MMNMT: Modularizing Multilingual Neural Machine Translation with Flexibly Assembled MoE and Dense Blocks, EMNLP, 2023. (顶级国际会议)
Abstract: This paper proposes a modularized framework for large-scale multilingual neural machine translation (MNMT) that can flexibly combine dense and Mixture-of-Experts (MoE)-based sparse modules to achieve the best of both worlds.
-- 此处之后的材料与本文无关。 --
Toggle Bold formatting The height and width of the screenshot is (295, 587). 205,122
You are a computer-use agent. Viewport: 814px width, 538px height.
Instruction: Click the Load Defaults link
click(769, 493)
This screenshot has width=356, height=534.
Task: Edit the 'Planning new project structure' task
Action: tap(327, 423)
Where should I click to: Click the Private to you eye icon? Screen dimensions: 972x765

The training strategy of the framework consists of three stages: (1) pre-training basic MNMT models with various training objectives or model architectures; (2) initializing the framework's modules with pre-trained counterparts, such as encoders, decoders, and embedding layers; (3) fine-tuning the modularized MNMT framework to integrate modules from different models. The researchers pre-trained three basic MNMT models from scratch: a dense model, an MoE-based sparse model, and a novel MoE model termed MoE-LGR, which explores multiple Language-Group-specific Routers to incorporate language group knowledge into MNMT. The modularized MNMT framework aims to integrate the strengths of these pre-trained models into a single model through proper initialization and fine-tuning.
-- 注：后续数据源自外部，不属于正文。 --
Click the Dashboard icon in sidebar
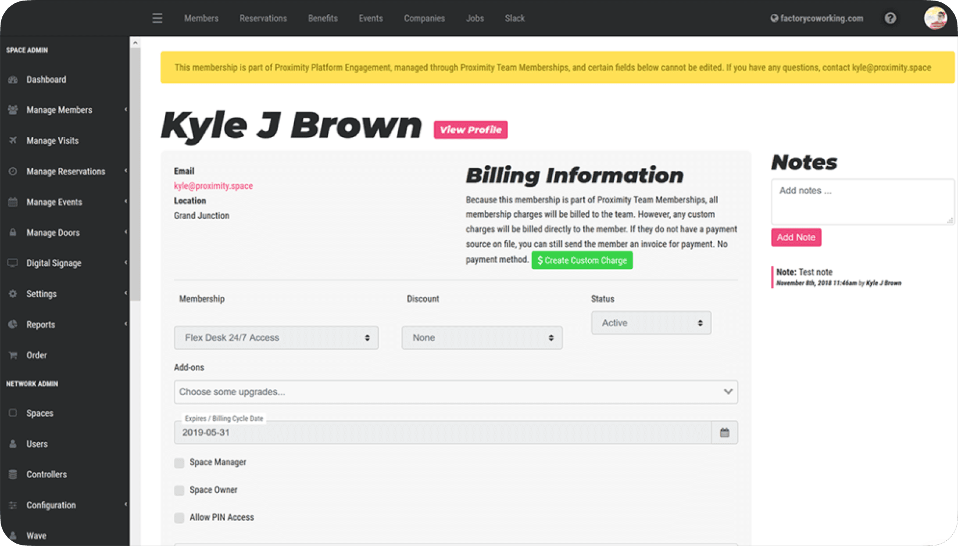 [x=13, y=80]
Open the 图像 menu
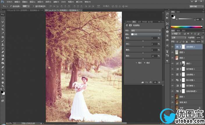Screen dimensions: 205x125 point(24,1)
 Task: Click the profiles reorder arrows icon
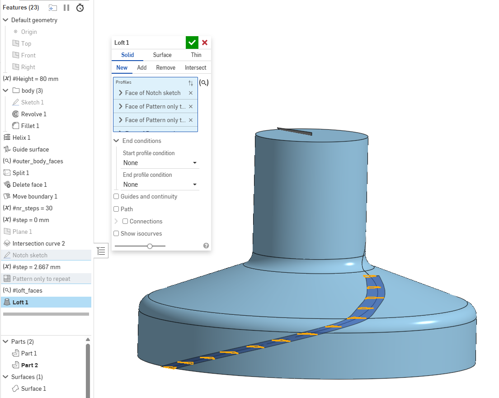point(191,83)
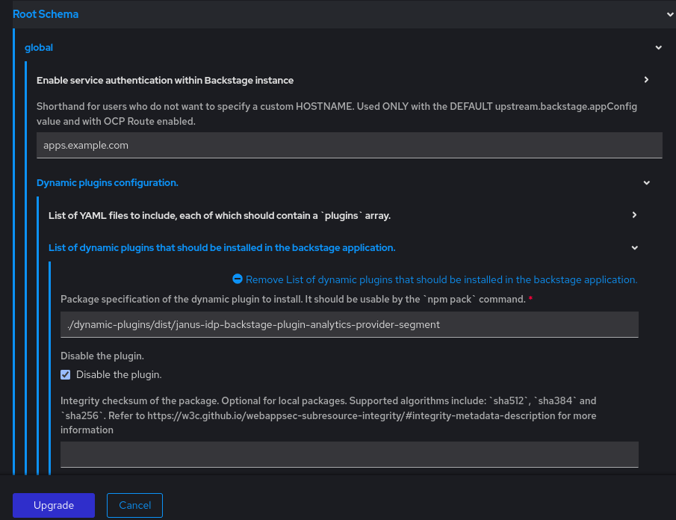Click the right-arrow chevron beside 'Enable service authentication'
The width and height of the screenshot is (676, 520).
pyautogui.click(x=646, y=80)
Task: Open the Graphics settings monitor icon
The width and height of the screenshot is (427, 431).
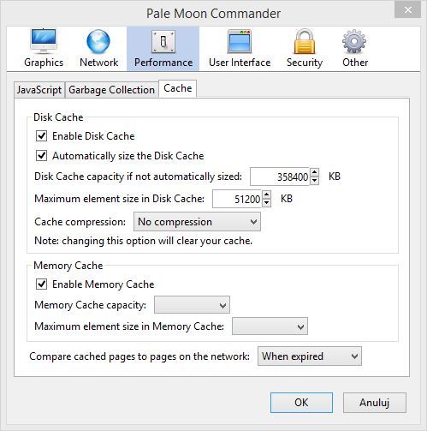Action: pyautogui.click(x=44, y=41)
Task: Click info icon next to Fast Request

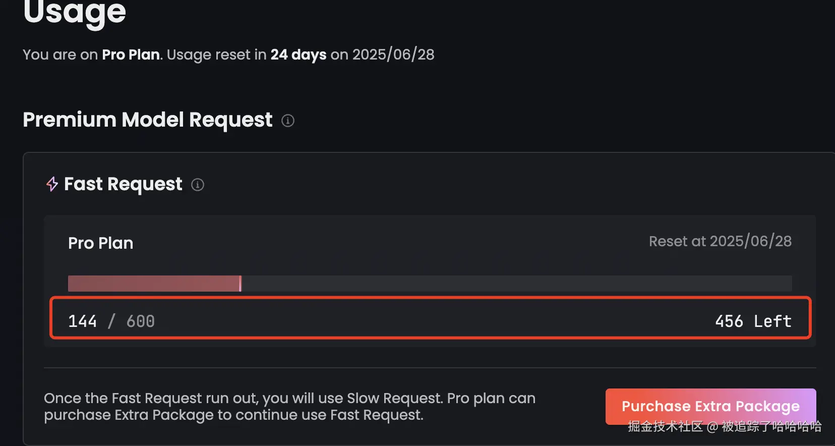Action: point(198,185)
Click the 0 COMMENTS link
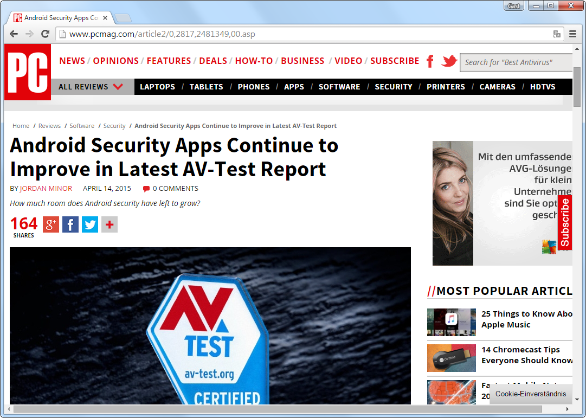The height and width of the screenshot is (418, 586). (175, 188)
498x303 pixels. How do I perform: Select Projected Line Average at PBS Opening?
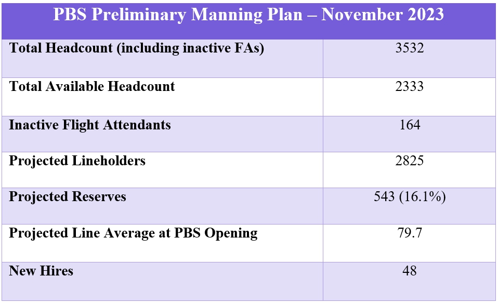tap(133, 233)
摘要:本文提出了一种模块化的大规模多语种神经机器翻译(MNMT)框架,该框架能够灵活地组合密集和基于Mixture-of-Experts(MoE)的稀疏模块,以实现两者的优势结合。该框架的训练策略包括三个阶段:(1) 使用不同的训练目标或模型结构预训练基础MNMT模型;(2) 使用预训练的对应模块(例如,编码器、解码器和嵌入层)初始化框架的模块;(3) 对模块化的MNMT框架进行微调,以适应不同模型的模块。研究者们从零开始预训练了三种基础MNMT模型:一个密集模型,一个基于MoE的稀疏模型,以及一个新提出的MoE模型,称为MoE-LGR,它探索了多个语言组特定的路由器,以将语言组知识整合到MNMT中。模块化的MNMT框架试图通过合理的初始化和微调将这些优势整合到一个单一模型中。